* Exercise 1
Please extract the part of the court opinion on teachers' fair share fees from "While this court" up to and including "the rebate procedure.".
* Exercise 2
Extend the court opinion on teachers' fair share fees, beginning right after its final sentence.

* Document passage
===

Hudson, supra, 106 S.Ct. at 1075.

The issue before the court in Hudson is not identical to that before us today. The *207 Hudson opinion addressed fair share fee requirements under Illinois law, where involuntary payroll deductions are not forbidden. Thus, FWEA argues, the procedures required by Hudson to safeguard nonmembers' rights cannot be said to apply where the fee is voluntarily given.

Although Indiana forbids both involuntary payroll deductions and making the representation fee a condition of employment, the word "voluntary" ascribed to Indiana's system is misleading. The requirement that payroll deductions be voluntary does not make the payment itself voluntary. While not a condition of employment, Indiana's nonmember teachers are required, under Indiana law and the terms of the Master Contract, to pay the fee. Thus, with or without voluntary payroll deductions, the payment is mandatory. Consequently, since the payment is not voluntary, the rights of Indiana teachers are no less infringed upon than their Illinois counterparts. Therefore, we hold today that the nonmember teachers are entitled to the protections announced in the Hudson decision.

Our denial of rehearing for Abels, 490 N.E.2d 775, foreshadowed this result. Although that case did not address the procedures for collecting a fair share fee, in dicta we stated that in such a situation, the principles announced in Hudson would apply, despite Indiana's requirement that any payroll deduction be voluntary.

While this court is clearly bound to apply the constitutional limitations announced in Chicago Teachers Union [v. Hudson] where internal union procedures for the collection of fair share representation fees are challenged, that issue is not now before us.

Abels, reh. denied, (1986), Ind. App., 490 N.E.2d 775. For the reasons stated above, any method for collecting a fair share fee from non-members must comply with the limitations and principles found in Hudson.

Thus, as the rebate procedure allows funds to be used for political purposes and contradicts the principles announced in Hudson, the rebate procedure is constitutionally inadequate. Therefore, the trial court properly addressed the rebate procedure.

II.

Exacting Association

FWEA further defends the legitimacy of its rebate procedures by questioning the trial court's finding that:

[T]he rebate procedure, even if it is pursued, exacts association from objecting non-members, albeit brief or temporary the exaction may be. (Citation omitted.)

Findings of Fact & Conclusions of Law, Record p. 1009. Although FWEA protests, asking, "How could the teachers be forced to associate by using the rebate procedures when they did not use those procedures?" (Appellant's Brief, p. 47.), according to the trial court, the rebate procedure exacted association regardless of whether it was used or not. The rebate procedure itself offers sufficient evidence to support this finding.

===

* Data lines
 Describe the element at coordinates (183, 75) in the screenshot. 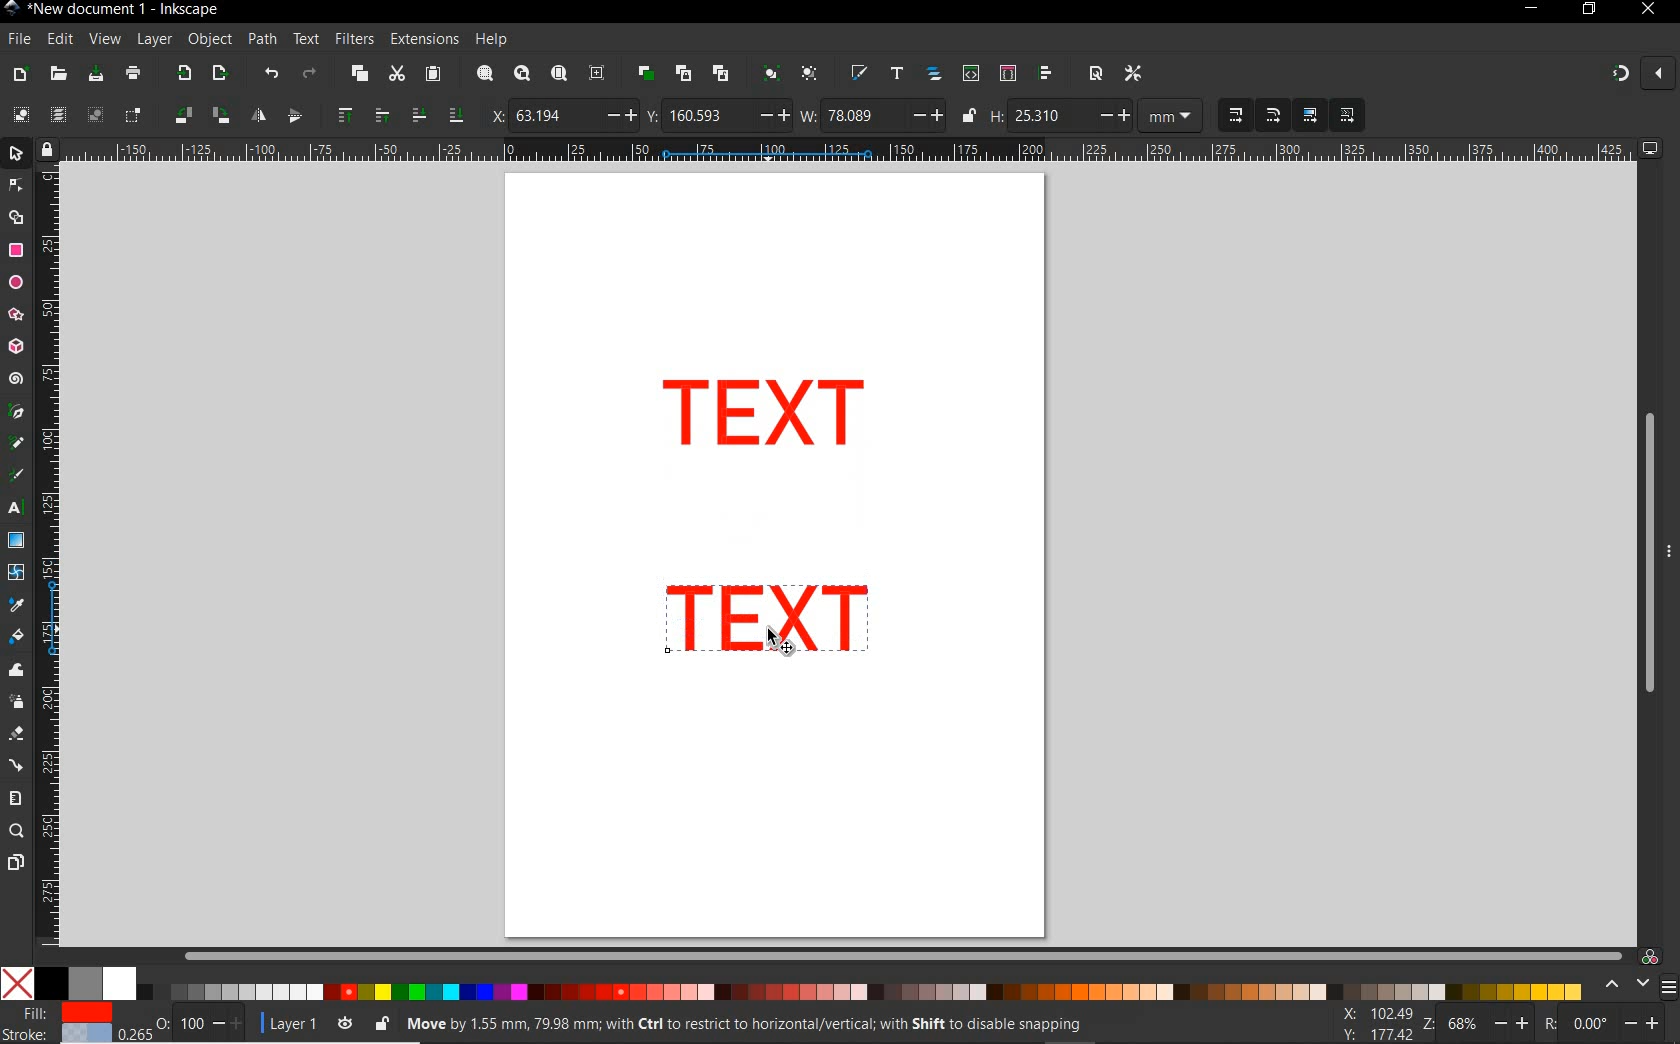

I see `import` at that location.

===

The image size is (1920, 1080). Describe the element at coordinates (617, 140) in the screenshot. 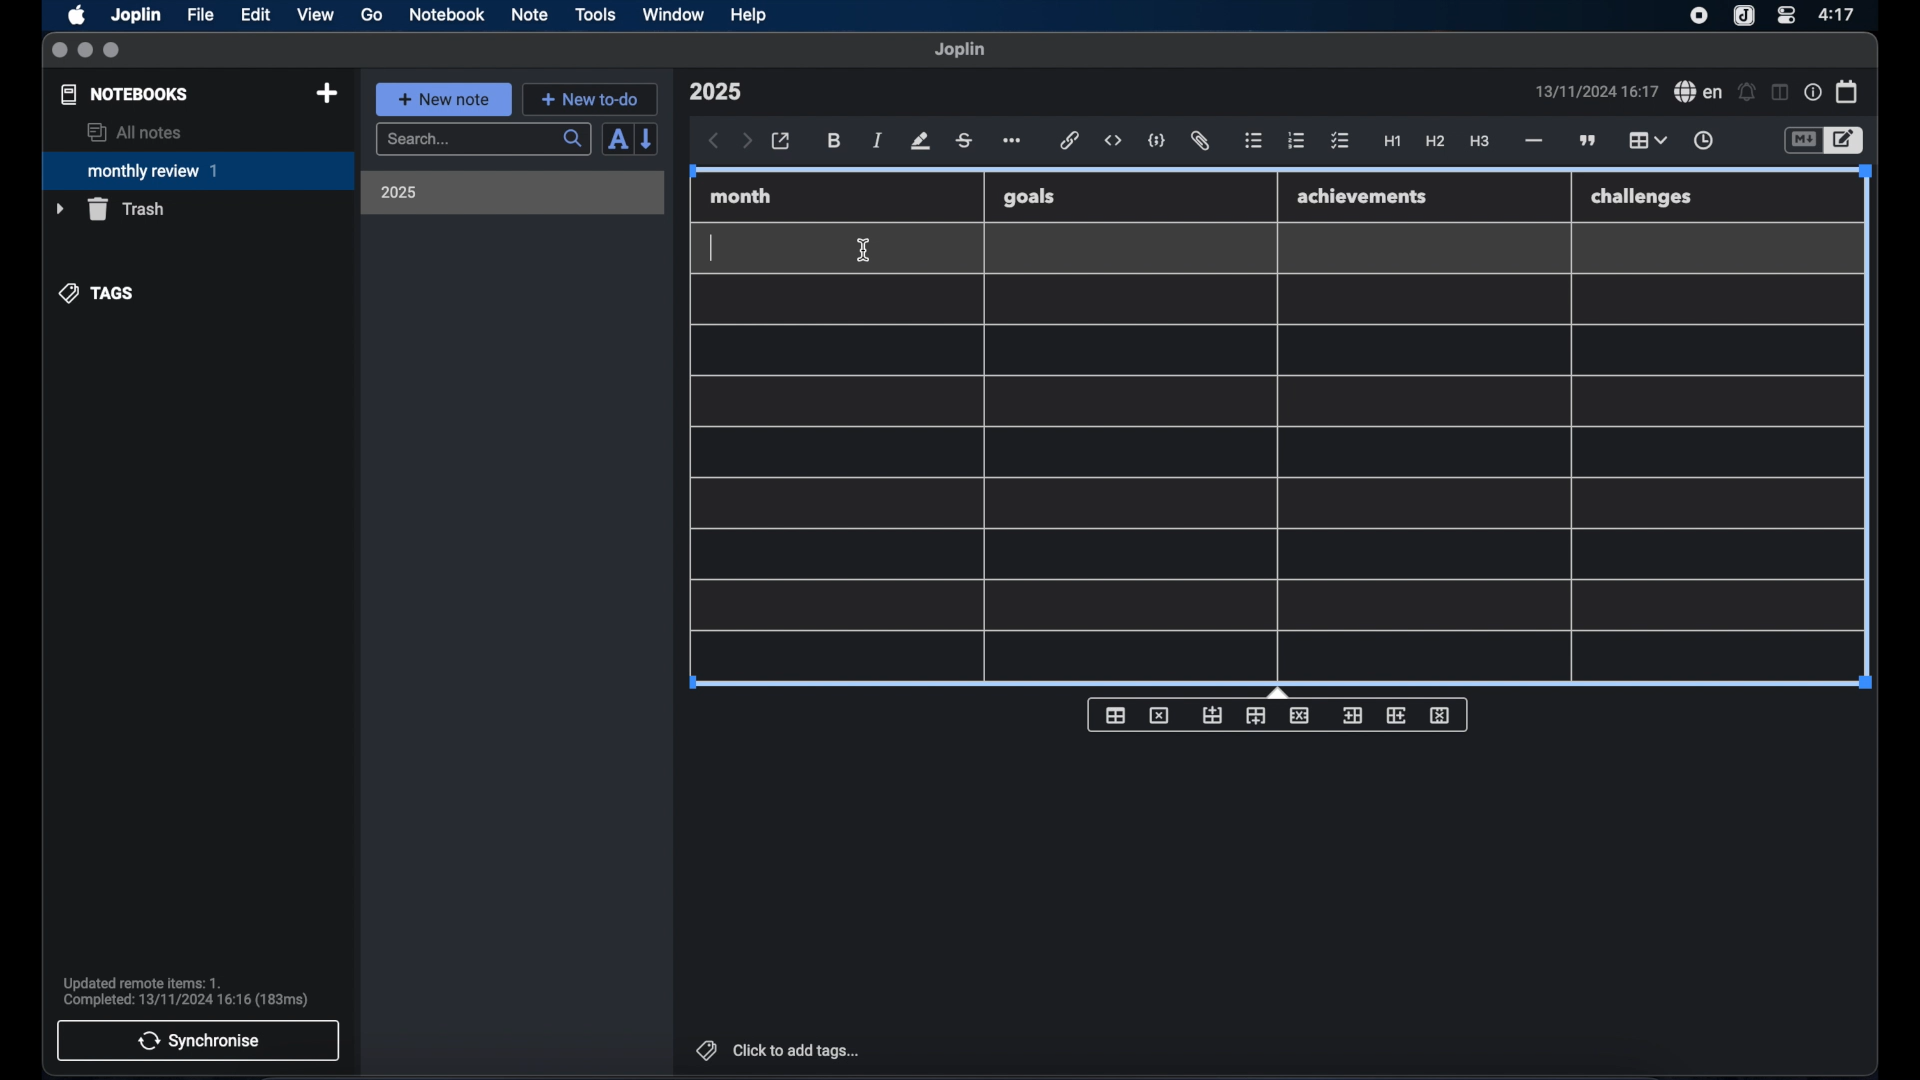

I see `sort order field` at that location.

===

* Right answer 1
While this court is clearly bound to apply the constitutional limitations announced in Chicago Teachers Union [v. Hudson] where internal union procedures for the collection of fair share representation fees are challenged, that issue is not now before us.

Abels, reh. denied, (1986), Ind. App., 490 N.E.2d 775. For the reasons stated above, any method for collecting a fair share fee from non-members must comply with the limitations and principles found in Hudson.

Thus, as the rebate procedure allows funds to be used for political purposes and contradicts the principles announced in Hudson, the rebate procedure is constitutionally inadequate. Therefore, the trial court properly addressed the rebate procedure.

* Right answer 2
Pursuant to the rebate procedure used by FWEA and ISTA,

[a]ny person ... who objects to the expenditure of any portion of his service fee for political activities may request a rebate of that portion of his service fee. (Emphasis added.)

FWEA, Inc., Service (Representation) Fee Rebate Policy, Exhibit 17, Record p. 2452; Indiana State Teachers Association Service (Representation) Fee Rebate Policy, Exhibit 21, Record, p. 2455. Similarly, NEA's "Political Activity Rebate" reads:

A nonmember ... is eligible to receive a rebate of that portion of the fee which otherwise would be used by the NEA for political activity. (Emphasis added.)

NEA, Political Activity Rebate, Exhibit 19, Record, p. 2453.

These portions of the rebate procedures indicate that part of the teachers' money is used for political purposes. Although the procedures give teachers the opportunity to recoup their money, this cannot happen unless and until they request the rebate.[5]*208 Even if they request a return of their money via the stringent requirements for doing so, their money will not be returned until the end of the year. Thus, through the use of a part of their money, they are supporting political ideas which, in effect, forces them to "associate with the union." Abood, supra, 431 U.S. at 237, n. 35, 97 S. Ct. at 1800, n. 35. For, as summarized by the United States Supreme Court:

By paying a larger share of collective bargaining costs the nonmember subsidizes the union's institutional activities.

Id.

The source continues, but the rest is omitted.